Die Gestalt eines Mannes – Faust – bewegt sich durch den Wald. Er trägt eine schwere Last. Die Wiederkehr des Frühlings und die Wunder der Natur nehmen ihn ein. Seine Einsamkeit wird gestört und er zieht sich in die Höhen zurück, wo er in einem herrlichen Sonnenuntergang schwelgt, bevor er einschläft. Feldarbeiter, die auf dem Heimweg sind, stören seine Ruhe. Sie begehen einen Volksbrauch, in dessen Zentrum eine Maikönigin steht. Die Menge zieht Faust von seinem Aussichtspunkt herunter und macht ihn zum König der Maikönigin. Von ihren Possen gedemütigt, kann er entkommen.
Der Morgen bricht an. Eine berittene Parade verkündet den Aufzug der gekrönten Häupter Europas. Während einer eleganten Gesellschaft werden alte Bündnisse gebrochen und neue geschmiedet, die Herrscher teilen die Weltkarte unter sich auf. Zunehmende Spannungen führen zu einem Krieg, in dem Millionen sterben.


2. TEIL
Faust versucht, sich dem Chaos des Gemetzels zu entziehen. Vorsichtig schleicht er über das Schlachtfeld. Gefangen in seiner Verzweiflung beschließt er, Selbstmord zu begehen. Méphistophélès, der ihn beobachtet hat, greift ein: Mit dem lebenden Faust kann er mehr Spaß haben. Méphistophélès beschwört eine Kirchenruine herauf, die nun als Lazarett dient. Dort assistiert Faust bei Behandlungen, was ihn eine neue Bestimmung zum Leben entdecken lässt.
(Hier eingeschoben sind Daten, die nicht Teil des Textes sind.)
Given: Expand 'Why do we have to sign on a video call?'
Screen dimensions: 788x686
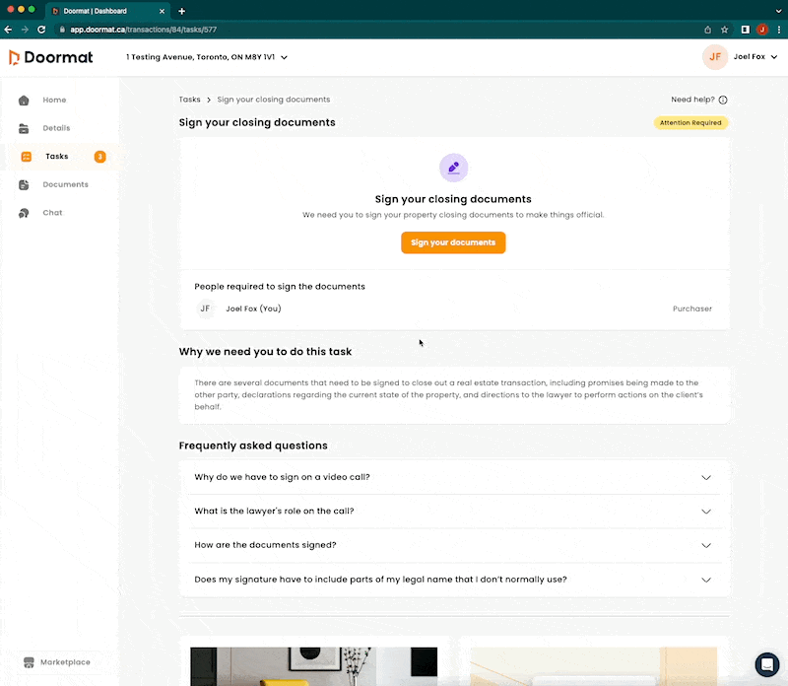Looking at the screenshot, I should pos(705,477).
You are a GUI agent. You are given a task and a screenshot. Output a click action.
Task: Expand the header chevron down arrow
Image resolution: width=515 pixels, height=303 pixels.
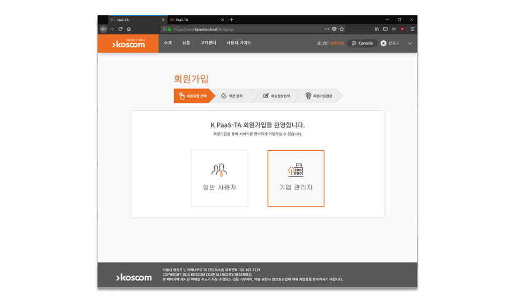pos(410,43)
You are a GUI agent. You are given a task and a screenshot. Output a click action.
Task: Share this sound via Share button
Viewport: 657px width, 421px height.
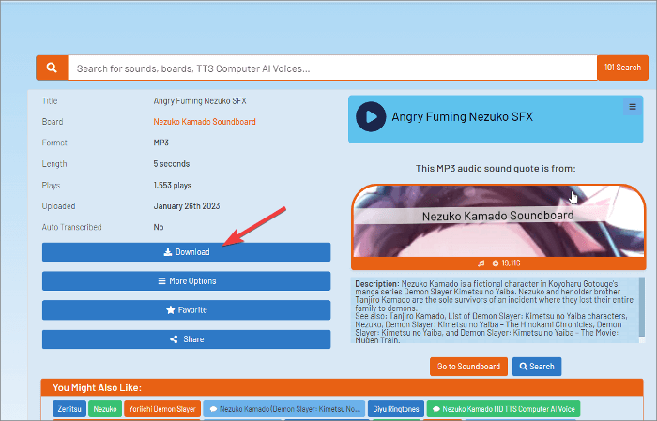[x=186, y=339]
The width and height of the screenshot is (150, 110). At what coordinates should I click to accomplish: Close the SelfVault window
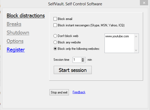pos(144,3)
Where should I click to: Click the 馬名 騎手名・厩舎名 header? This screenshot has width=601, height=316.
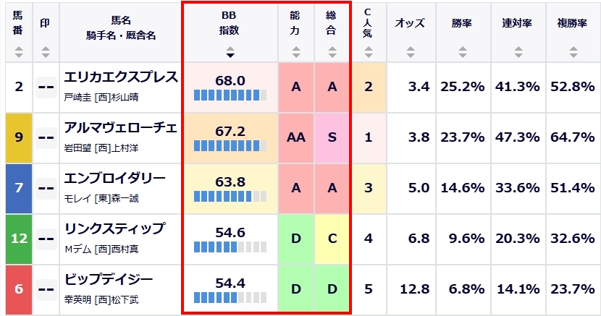[121, 27]
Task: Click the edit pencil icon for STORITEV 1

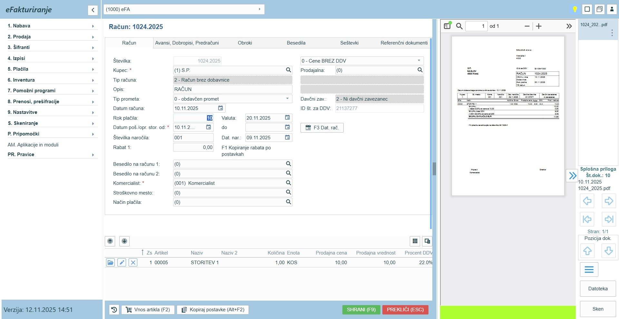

Méphistophélès bietet Faust einen Ausweg aus seiner eintönigen und vergeistigten Existenz, indem er ihm das wirkliche Leben zeigt und seine geheimsten Wünsche erfüllt. Faust schlägt ein.
Méphistophélès und Faust betreten einen Bierkeller in der Weimarer Republik. Brander singt ein anti-bolschewistisches Schmählied und zeigt damit, dass er und seine Saufkumpanen Mitglieder der SA sind. Méphistophélès erwidert mit einer satirischen, antisemitischen Kabarett-Einlage. Als ein Jude zusammengeschlagen wird, wendet sich Faust angewidert ab und verlangt, dass Méphistophélès ihn nach Hause zurückbringt.
Méphistophélès lullt Faust in den Schlaf. Als dieser aufwacht, findet er sich auf einer Cocktailparty inmitten der Nazi-Führungsriege wieder. Er erblickt eine wunderschöne Frau – ist es Marguerite? Bevor er sich ihr nähern kann, wird für die Gäste eine wagnereske Unterhaltungseinlage geboten. Faust sinkt in Schlaf und träumt nur noch von Marguerite. Er verlangt von Méphistophélès, zu ihr geführt zu werden. Dieser ermahnt Faust, jede seiner Anordnungen zu befolgen, wenn er sie für sich allein haben wolle. Faust wird von einer Schar junger Rekruten mitgerissen; Deutschland feiert seine wachsende Macht und Stärke.


3. TEIL
Méphistophélès hat Faust zu Marguerites Wohnort gebracht. Faust ist von freudiger Erwartung berauscht. Als Marguerite nach Hause zurückkehrt, versteckt er sich. Hingerissen vom Bild eines Soldaten auf der Plakatwand gegenüber, singt sie die Ballade vom König von Thule. Faust taucht neben ihr auf und sie geben sich einander hin. Währenddessen findet draußen ein Pogrom statt. Als SA-Trupps den Wohnblock durchsuchen, holt Méphistophélès Faust eilig heraus; Marguerite wird jedoch gefangen genommen.


4. TEIL
Gruppen von Juden sitzen auf ihren Koffern und warten auf die Deportation. Unter ihnen befindet sich Marguerite. Sie alle werden in Güterwaggons geladen.
Noch immer ruhelos und unbefriedigt sucht Faust bitteren Trost in den Gewalten und Gefahren der Natur. Méphistophélès berichtet Faust, dass Marguerite gefangen genommen wurde. Sie könne nur gerettet werden, wenn Faust verspreche, ihm zu dienen. Faust willigt ein. Sie machen sich sofort auf, jedoch nicht um Marguerite zu befreien, wie Faust glaubt, sondern in den Abgrund der Hölle, wo Méphistophélès triumphal empfangen wird.
Im letzten Bild geht Marguerites Seele in den Himmel ein.